This is the mail archive of the
mailing list for the GCC project.
Re: [PATCH] improved algorithm for gcc/expmed.c::choose_multiplier()
- From: Denis Vlasenko <vda dot linux at googlemail dot com>
- To: Jim Wilson <wilson at specifix dot com>
- Cc: gcc at gcc dot gnu dot org
- Date: Wed, 2 Aug 2006 22:12:38 +0200
- Subject: Re: [PATCH] improved algorithm for gcc/expmed.c::choose_multiplier()
- References: <firstname.lastname@example.org> <44CE856E.email@example.com>
On Tuesday 01 August 2006 00:34, Jim Wilson wrote:
> Denis Vlasenko wrote:
> > I still cannot figure out what precision is, so I restricted new code to
> > (n == HOST_BITS_PER_WIDE_INT && precision == HOST_BITS_PER_WIDE_INT) case.
> > Need help here.
> At the moment, there is probably no one who understands this code as
> well as you do, so you may not get much help from others.
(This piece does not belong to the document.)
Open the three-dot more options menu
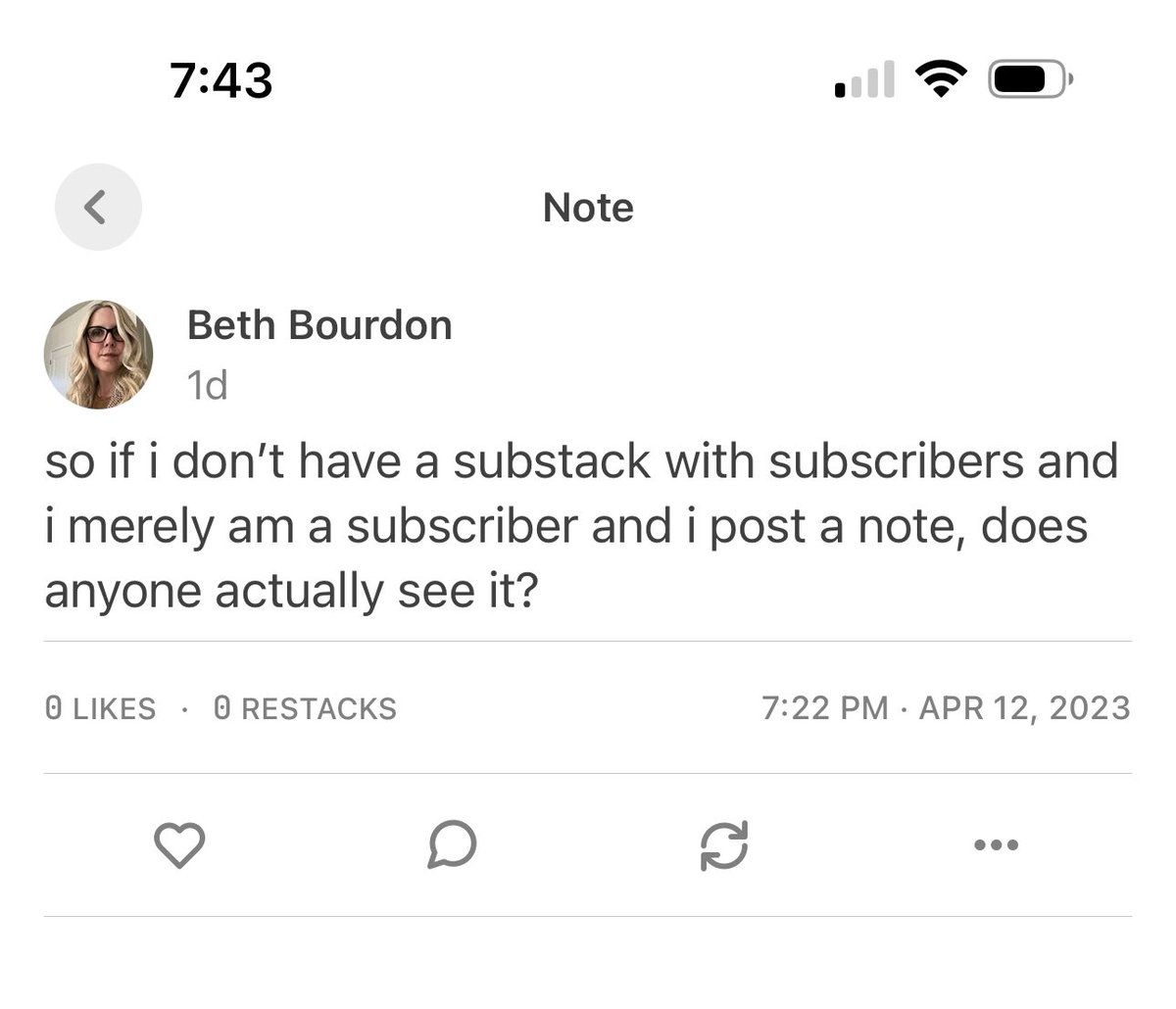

> I looked at this a little, and I think precision is the number of
> significant bits in the divisor. Note that unsigned divides use N for
> precision, but signed divides use N-1. Also, in the pre_shift case,
> where we shift the divisors right if they have zeros in the low bits, we
> subtract the shift count from the precision.
> This probably has some effect on how many bits we can safely use for the
> resulting inverse multiplier.
> This code is based on a paper writte by Torbjorn Granlund and Peter
> Montgomery. This was published in the 1994 SIGPLAN PLDI conference
> proceedings. You should read this paper if you haven't already done so.
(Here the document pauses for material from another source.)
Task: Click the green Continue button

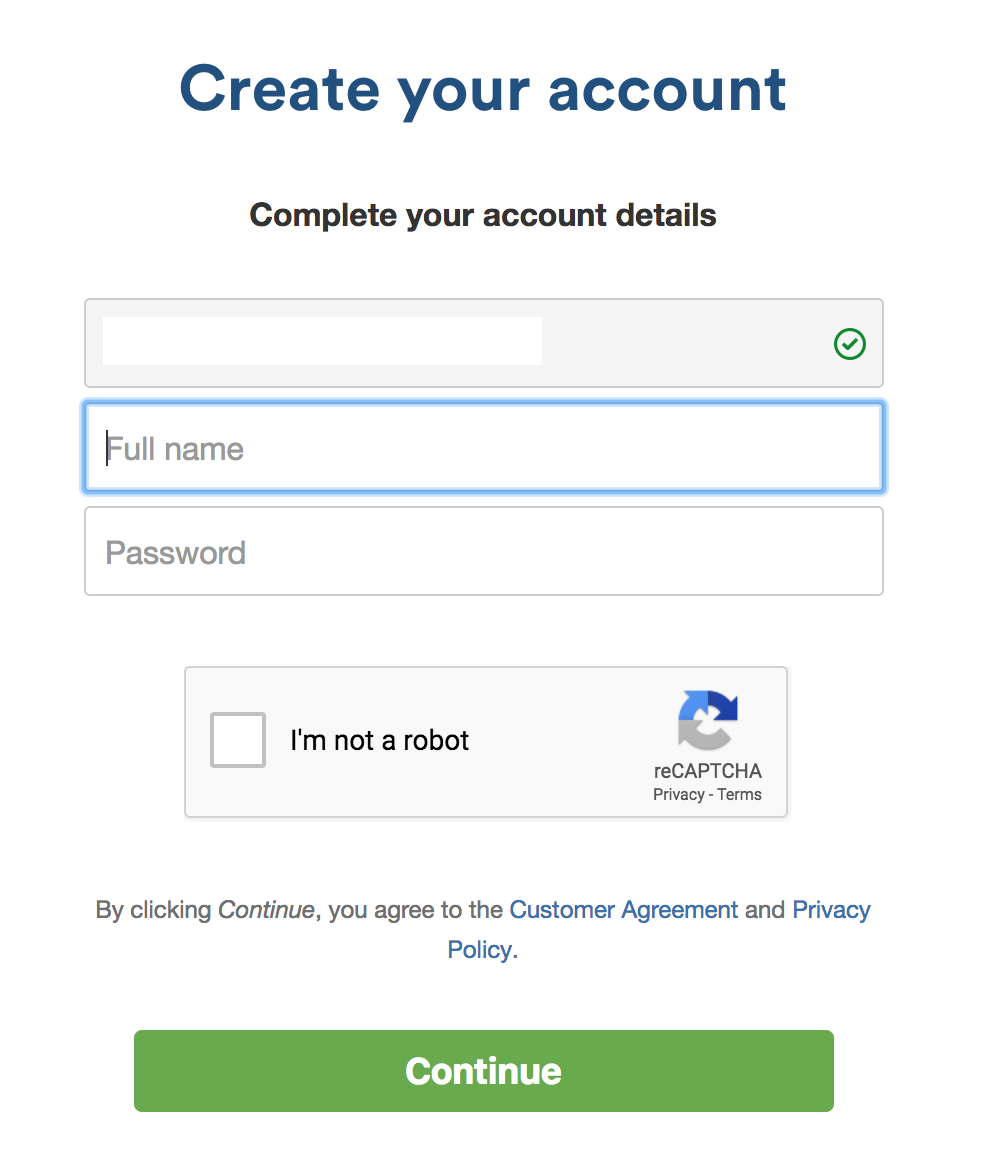Action: tap(484, 1070)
> There may be clues in there about how the gcc algorithm works. The
> gcc code was written by one of the co-authors, Torbjorn Granlund.
I read it.
I uploaded newer patch to http://gcc.gnu.org/bugzilla/show_bug.cgi?id=28417.
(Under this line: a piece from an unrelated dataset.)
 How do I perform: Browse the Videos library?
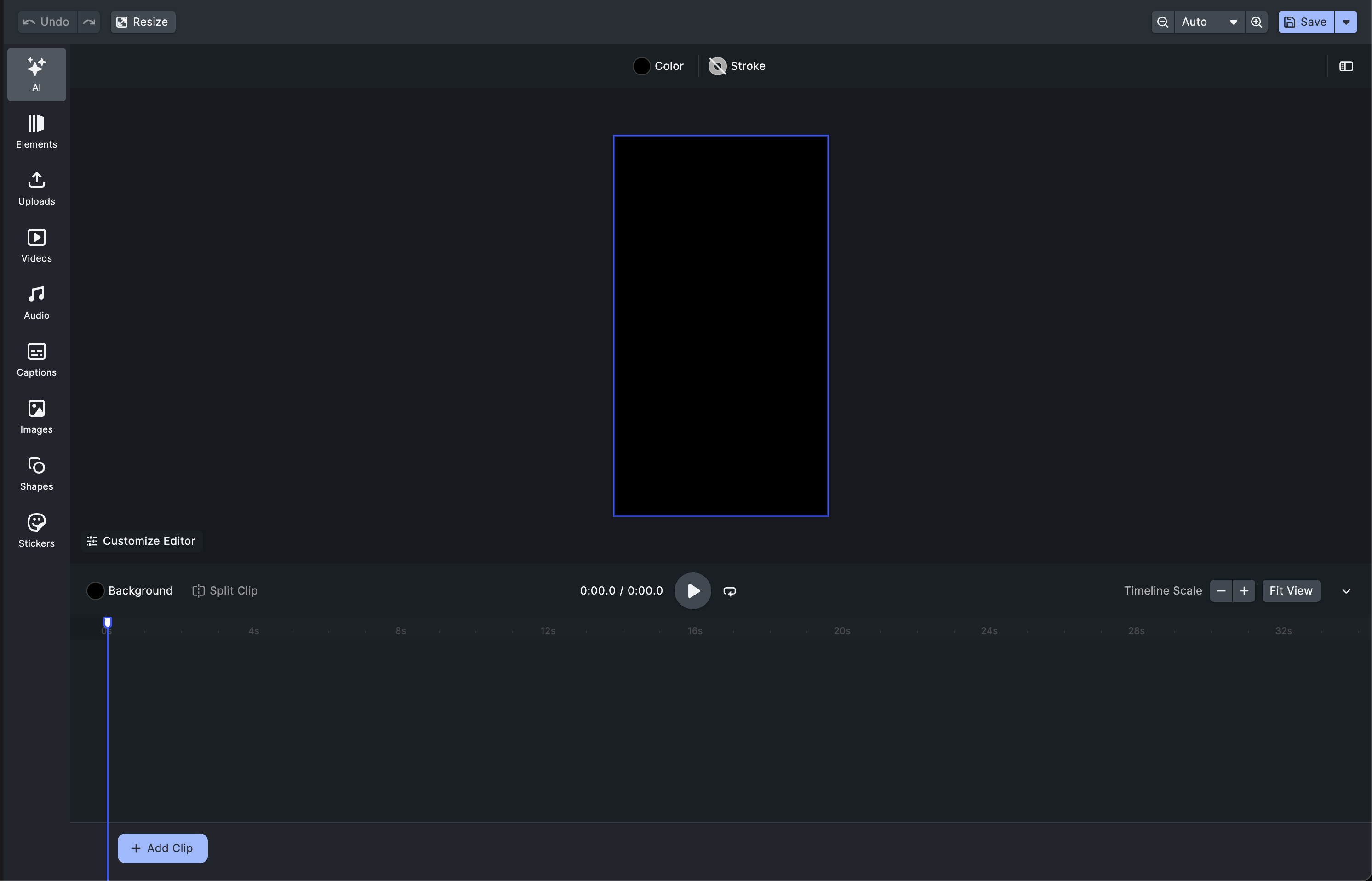point(36,245)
My code basically differs in
1) I never do 33-bit math. I do 32-bit and if the best 32-bit value of K
for multiplier still doesn't work (there exist such 32-bit A
that A*K/L != A/B) then I return K*2-1 (which is a 33-bit value)
_without_ ever checking that it works (because it works always
because of math stuff (read the paper)). Old code calculates
33-bit K (it calls it "m", not K) and needs to jumt thru hoops
due to 33-bitness.
2) I do not do mhigh/mlow stuff. This is the core of my improvement.
I directly calculate the smallest bad_A for which bad_A*K/L != A/B.
For some values of B, it turns out that bad_A is > 2^32-1 even though
mhigh/mlow method says that K is maybe bad (i.e. my method
proves that this K is actually okay).
It also allows for finding better K values if we know that A is
bounded (from value range analysis), but current patch doesn't
use it yet.
My algorithm's comment (taken from patch):
+[below: 'div' is unsigned integer division]
+['/' is real division with infinite precision]
+[A,B,C... - integers, a,b,c... - reals]
+Theory: we want to calculate A div B, fast.
+B is const > 2 and is not a power of 2.
+In fp: A/B = A*(L/B)/L. (If L is a large power of 2,
+say 2^32, then it could be done really fast).
+Let k := L/B, K := L div B + 1.
+Then A/B = A*k/L.
+Then this is true:
+A div B <= A * K div L.
+For small enough A: A div B = A * K div L.
+Lets find first A for which it is not true.
+Lets compare k/L and K/L. K/L is larger by a small value d:
+d := K/L - k/L = (L div B + 1) / L - L/B/L =
+= (L div B * B + B) / (L*B) - L/(L*B) =
+= (L div B * B + B - L) / (L*B)
+A*K/L is larger than A*k/L by A*d.
+A*k/L is closest to 'overflowing into next integer'
+when A = N*B-1. The 'deficit' with such A is exactly 1/B.
+If A*d >= 1/B, then A*K/L will 'overflow'.
+Thus bad_A >= 1/B / d = (1/B) * (L*B)/(L div B * B + B - L) =
+= L/(L div B * B + B - L). Then you need to 'walk up' to next
+A representable as N*B-1: bad_A2 = (bad_A div B) * B + B-1
+This is the first A which will have wrong result
+(i.e. for which (A*K div L) = (A div B)+1, not (A div B).